Pay-for-performance programs in family practices in the United Kingdom

Tim Doran et al. N Engl J Med. .
Free article

Abstract

Background: In 2004, after a series of national initiatives associated with marked improvements in the quality of care, the National Health Service of the United Kingdom introduced a pay-for-performance contract for family practitioners. This contract increases existing income according to performance with respect to 146 quality indicators covering clinical care for 10 chronic diseases, organization of care, and patient experience.

Methods: We analyzed data extracted automatically from clinical computing systems for 8105 family practices in England in the first year of the pay-for-performance program (April 2004 through March 2005), data from the U.K. Census, and data on characteristics of individual family practices. We examined the proportion of patients deemed eligible for a clinical quality indicator for whom the indicator was met (reported achievement) and the proportion of the total number of patients with a medical condition for whom a quality indicator was met (population achievement), and we used multiple regression analysis to determine the extent to which practices achieved high scores by classifying patients as ineligible for quality indicators (exception reporting).

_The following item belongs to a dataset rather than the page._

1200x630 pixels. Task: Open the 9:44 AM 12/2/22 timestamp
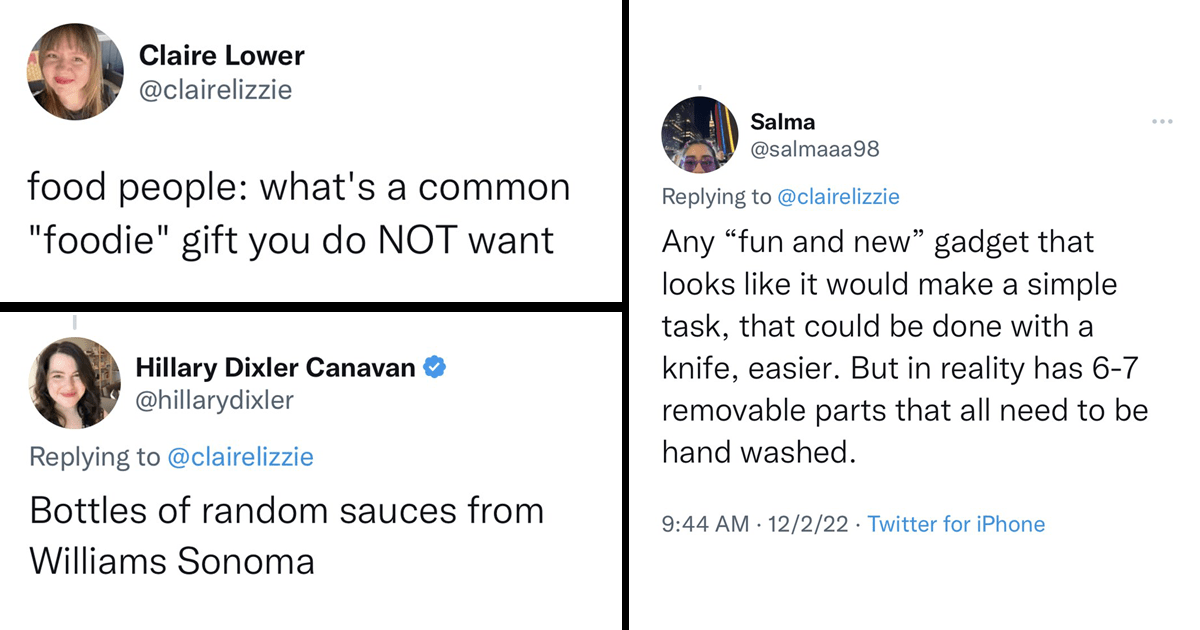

Results: The median reported achievement in the first year of the new contract was 83.4 percent (interquartile range, 78.2 to 87.0 percent). Sociodemographic characteristics of the patients (age and socioeconomic features) and practices (size of practice, number of patients per practitioner, age of practitioner, and whether the practitioner was medically educated in the United Kingdom) had moderate but significant effects on performance. Exception reporting by practices was not extensive (median rate, 6 percent), but it was the strongest predictor of achievement: a 1 percent increase in the rate of exception reporting was associated with a 0.31 percent increase in reported achievement. Exception reporting was high in a small number of practices: 1 percent of practices excluded more than 15 percent of patients.

Conclusions: English family practices attained high levels of achievement in the first year of the new pay-for-performance contract. A small number of practices appear to have achieved high scores by excluding large numbers of patients by exception reporting. More research is needed to determine whether these practices are excluding patients for sound clinical reasons or in order to increase income.